§ **Task statement**:
Rewrite the lines from the line with "You are a computer-use agent. Screen" through the end of the records, replacing "Screen dimensions" with "Display size" and leaving everything else as it is.

§ **Record excerpts**:
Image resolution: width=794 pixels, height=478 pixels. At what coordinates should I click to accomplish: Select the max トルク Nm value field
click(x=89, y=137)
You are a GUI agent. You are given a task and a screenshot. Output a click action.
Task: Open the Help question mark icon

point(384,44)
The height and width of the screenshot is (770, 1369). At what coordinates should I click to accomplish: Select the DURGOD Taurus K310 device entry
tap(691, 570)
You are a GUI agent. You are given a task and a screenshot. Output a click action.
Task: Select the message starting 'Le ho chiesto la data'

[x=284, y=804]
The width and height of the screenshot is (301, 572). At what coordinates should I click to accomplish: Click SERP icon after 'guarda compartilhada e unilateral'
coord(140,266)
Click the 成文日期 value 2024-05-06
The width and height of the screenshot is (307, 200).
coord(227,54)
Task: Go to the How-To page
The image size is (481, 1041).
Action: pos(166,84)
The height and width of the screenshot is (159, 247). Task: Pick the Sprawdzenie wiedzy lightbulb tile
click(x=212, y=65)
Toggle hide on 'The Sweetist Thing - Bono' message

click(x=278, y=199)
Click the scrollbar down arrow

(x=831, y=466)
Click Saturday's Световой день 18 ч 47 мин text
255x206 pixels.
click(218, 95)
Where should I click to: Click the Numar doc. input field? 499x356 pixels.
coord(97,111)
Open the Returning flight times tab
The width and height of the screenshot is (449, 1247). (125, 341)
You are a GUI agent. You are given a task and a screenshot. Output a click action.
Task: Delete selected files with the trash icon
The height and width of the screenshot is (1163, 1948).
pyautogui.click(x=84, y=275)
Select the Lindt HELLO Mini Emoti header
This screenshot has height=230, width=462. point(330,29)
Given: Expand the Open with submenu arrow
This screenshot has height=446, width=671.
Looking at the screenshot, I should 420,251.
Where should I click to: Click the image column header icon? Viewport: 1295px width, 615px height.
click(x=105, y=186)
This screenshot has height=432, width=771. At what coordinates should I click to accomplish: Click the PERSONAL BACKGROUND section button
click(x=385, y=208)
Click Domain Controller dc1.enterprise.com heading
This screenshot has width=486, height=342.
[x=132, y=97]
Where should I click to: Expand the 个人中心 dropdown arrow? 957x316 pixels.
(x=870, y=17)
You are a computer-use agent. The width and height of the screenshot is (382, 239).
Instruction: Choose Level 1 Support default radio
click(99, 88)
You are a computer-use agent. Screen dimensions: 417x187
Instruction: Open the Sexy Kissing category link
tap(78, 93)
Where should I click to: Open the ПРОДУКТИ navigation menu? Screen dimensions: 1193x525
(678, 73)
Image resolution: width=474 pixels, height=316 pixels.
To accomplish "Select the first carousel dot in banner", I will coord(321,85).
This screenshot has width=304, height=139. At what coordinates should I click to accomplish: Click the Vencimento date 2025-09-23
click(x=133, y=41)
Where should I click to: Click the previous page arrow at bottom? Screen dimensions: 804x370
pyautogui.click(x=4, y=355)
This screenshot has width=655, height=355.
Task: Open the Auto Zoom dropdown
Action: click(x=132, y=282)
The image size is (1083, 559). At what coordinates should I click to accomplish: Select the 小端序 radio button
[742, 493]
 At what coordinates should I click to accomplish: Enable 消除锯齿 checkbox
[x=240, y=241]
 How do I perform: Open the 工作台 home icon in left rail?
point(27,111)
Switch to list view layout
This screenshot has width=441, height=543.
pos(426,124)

§ **Exercise solution**:
You are a computer-use agent. Display size: 417x187
Instruction: Open the Sexy Kissing category link
tap(78, 93)
Where should I click to: Open the ПРОДУКТИ navigation menu? Display size: 1193x525
(678, 73)
Image resolution: width=474 pixels, height=316 pixels.
To accomplish "Select the first carousel dot in banner", I will coord(321,85).
This screenshot has width=304, height=139. At what coordinates should I click to accomplish: Click the Vencimento date 2025-09-23
click(x=133, y=41)
Where should I click to: Click the previous page arrow at bottom? Display size: 804x370
pyautogui.click(x=4, y=355)
This screenshot has width=655, height=355.
Task: Open the Auto Zoom dropdown
Action: click(x=132, y=282)
The image size is (1083, 559). At what coordinates should I click to accomplish: Select the 小端序 radio button
[742, 493]
 At what coordinates should I click to accomplish: Enable 消除锯齿 checkbox
[x=240, y=241]
 How do I perform: Open the 工作台 home icon in left rail?
point(27,111)
Switch to list view layout
This screenshot has width=441, height=543.
pos(426,124)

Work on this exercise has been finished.